*EXCERPTED PASSAGE*:
++++++++++++++++++++
I treated some good bits of the filesystem driver as "should remain
similar to FAT" due to compatibility reasons. I really really wouldn't
be surprised if lots of EFI code out there relied on case
insensitiveness or other FAT-ish stuff, instead of UNIX semantics.
(funnily enough, EFI also has the restriction where every filename
must be valid unicode, which is not the case on most UNIX systems out
there, that take the file name as "bag of bytes - '/'")

>
> Also note that the linux kernel ext4 driver recently got support for
> case-insensitive file names, which must be explicitly enabled for both
> filesystems (EXT4_FEATURE_INCOMPAT_CASEFOLD) and directories
> (EXT4_CASEFOLD_FL).

Ugh, this is annoying, they didn't even bother documenting it...
(https://www.kernel.org/doc/html/latest/filesystems/ext4/globals.html#super-incompat)
++++++++++++++++++++
*DATA PROVIDED*:
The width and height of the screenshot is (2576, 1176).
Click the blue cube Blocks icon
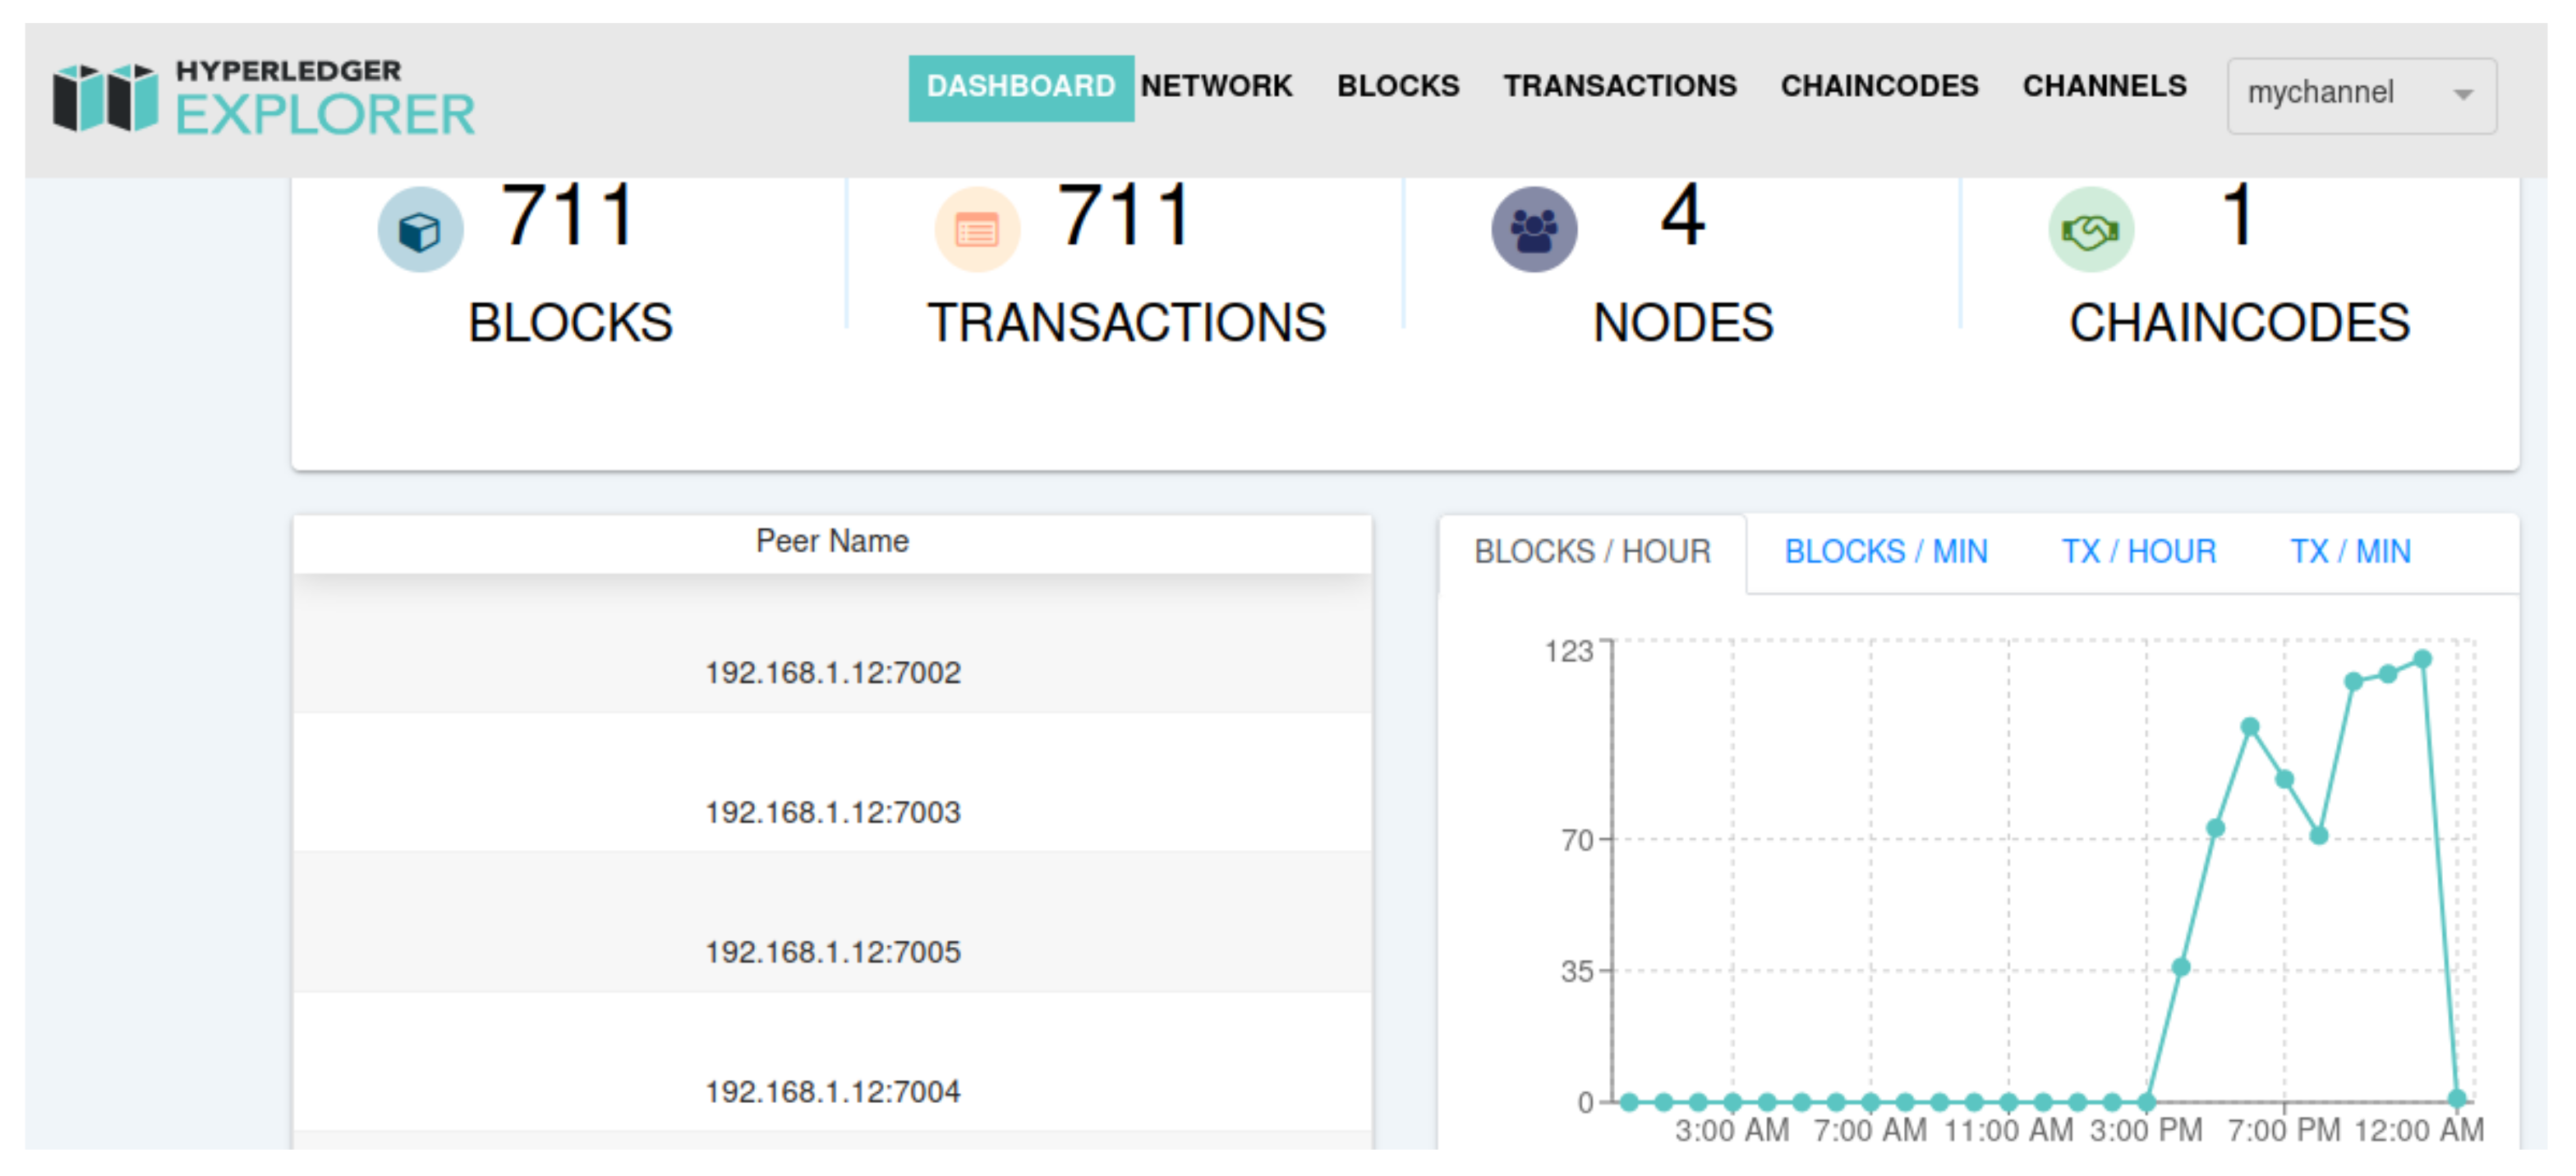coord(420,231)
++++++++++++++++++++
*GIVEN PROBLEM A*:
According to the filesystem driver passage, why did the writer keep some parts of the driver similar to FAT? Answer in one to three sentences.
*GIVEN PROBLEM B*:
Reproduce the filesystem driver passage verbatim from "I treated some" to "of UNIX semantics.".

*EXERCISE SOLUTION A*:
The writer kept those parts similar to FAT for compatibility. They expect that a lot of EFI code depends on case insensitivity or other FAT-like behavior rather than on UNIX semantics.

*EXERCISE SOLUTION B*:
I treated some good bits of the filesystem driver as "should remain
similar to FAT" due to compatibility reasons. I really really wouldn't
be surprised if lots of EFI code out there relied on case
insensitiveness or other FAT-ish stuff, instead of UNIX semantics.